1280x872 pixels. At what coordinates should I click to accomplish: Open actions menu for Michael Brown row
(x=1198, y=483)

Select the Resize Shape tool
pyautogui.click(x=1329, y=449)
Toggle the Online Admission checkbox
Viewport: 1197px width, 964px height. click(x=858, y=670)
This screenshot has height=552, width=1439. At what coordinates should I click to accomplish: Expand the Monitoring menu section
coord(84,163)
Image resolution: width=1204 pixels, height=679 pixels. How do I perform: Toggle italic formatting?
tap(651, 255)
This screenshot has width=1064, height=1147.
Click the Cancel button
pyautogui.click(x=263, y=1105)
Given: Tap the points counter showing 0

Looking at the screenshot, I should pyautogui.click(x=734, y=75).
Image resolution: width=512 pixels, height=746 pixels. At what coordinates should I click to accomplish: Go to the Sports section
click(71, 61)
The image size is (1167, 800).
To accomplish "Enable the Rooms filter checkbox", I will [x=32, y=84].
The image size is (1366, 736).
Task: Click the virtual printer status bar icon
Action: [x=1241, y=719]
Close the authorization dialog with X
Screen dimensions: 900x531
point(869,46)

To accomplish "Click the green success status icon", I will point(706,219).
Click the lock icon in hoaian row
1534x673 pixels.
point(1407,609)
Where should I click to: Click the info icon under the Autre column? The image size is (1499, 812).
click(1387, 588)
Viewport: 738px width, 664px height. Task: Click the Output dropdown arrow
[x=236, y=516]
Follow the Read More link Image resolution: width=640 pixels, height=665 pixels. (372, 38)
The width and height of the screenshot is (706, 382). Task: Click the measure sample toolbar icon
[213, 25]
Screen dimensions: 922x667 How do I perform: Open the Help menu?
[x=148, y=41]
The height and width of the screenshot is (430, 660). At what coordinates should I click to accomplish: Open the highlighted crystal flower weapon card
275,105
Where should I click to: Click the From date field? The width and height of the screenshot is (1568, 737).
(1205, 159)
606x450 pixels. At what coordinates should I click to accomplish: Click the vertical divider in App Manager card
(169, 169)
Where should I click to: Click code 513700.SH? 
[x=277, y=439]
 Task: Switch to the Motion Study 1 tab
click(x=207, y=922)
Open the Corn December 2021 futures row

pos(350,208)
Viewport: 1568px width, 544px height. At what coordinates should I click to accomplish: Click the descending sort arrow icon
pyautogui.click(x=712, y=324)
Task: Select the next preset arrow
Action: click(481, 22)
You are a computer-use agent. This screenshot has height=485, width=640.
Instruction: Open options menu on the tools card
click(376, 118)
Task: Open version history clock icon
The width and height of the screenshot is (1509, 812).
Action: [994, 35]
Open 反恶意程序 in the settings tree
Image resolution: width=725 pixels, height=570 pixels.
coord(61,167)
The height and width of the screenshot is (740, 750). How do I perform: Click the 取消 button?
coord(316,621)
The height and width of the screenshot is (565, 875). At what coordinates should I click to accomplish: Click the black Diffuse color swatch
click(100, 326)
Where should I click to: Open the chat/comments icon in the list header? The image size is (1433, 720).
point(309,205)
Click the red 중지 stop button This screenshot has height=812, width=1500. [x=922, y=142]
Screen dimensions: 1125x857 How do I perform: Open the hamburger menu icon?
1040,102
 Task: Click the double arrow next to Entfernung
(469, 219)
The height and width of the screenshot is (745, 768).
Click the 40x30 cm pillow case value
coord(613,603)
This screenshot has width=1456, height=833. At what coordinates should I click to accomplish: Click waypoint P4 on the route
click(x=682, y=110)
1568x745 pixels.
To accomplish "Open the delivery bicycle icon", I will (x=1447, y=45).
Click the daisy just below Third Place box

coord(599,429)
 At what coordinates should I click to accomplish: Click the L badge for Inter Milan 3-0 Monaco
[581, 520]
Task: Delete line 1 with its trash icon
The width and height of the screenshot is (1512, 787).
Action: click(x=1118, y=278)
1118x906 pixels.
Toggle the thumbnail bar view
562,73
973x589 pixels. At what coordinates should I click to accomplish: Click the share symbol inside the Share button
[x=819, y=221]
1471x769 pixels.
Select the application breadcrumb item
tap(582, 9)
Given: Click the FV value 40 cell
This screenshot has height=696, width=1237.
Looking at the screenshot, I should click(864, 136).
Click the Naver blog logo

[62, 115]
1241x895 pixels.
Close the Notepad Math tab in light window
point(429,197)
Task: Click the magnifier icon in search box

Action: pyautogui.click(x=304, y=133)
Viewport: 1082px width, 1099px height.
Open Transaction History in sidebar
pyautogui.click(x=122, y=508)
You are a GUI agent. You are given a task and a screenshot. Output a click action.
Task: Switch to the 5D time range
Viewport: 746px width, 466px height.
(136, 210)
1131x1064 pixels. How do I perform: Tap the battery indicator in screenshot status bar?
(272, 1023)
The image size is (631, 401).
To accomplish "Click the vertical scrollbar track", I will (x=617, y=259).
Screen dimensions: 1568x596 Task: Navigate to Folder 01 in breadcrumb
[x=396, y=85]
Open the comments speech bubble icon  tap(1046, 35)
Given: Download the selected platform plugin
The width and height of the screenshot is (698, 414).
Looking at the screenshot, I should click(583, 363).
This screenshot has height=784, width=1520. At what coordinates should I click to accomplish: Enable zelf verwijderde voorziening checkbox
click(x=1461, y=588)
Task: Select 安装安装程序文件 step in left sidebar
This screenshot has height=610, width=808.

→ Your instructions:
When a line in the data holds the word "agent", show that line.

→ Exercise answer:
You are a computer-use agent. This screenshot has height=485, width=640.
You are a GUI agent. You are given a task and a screenshot. Output a click action.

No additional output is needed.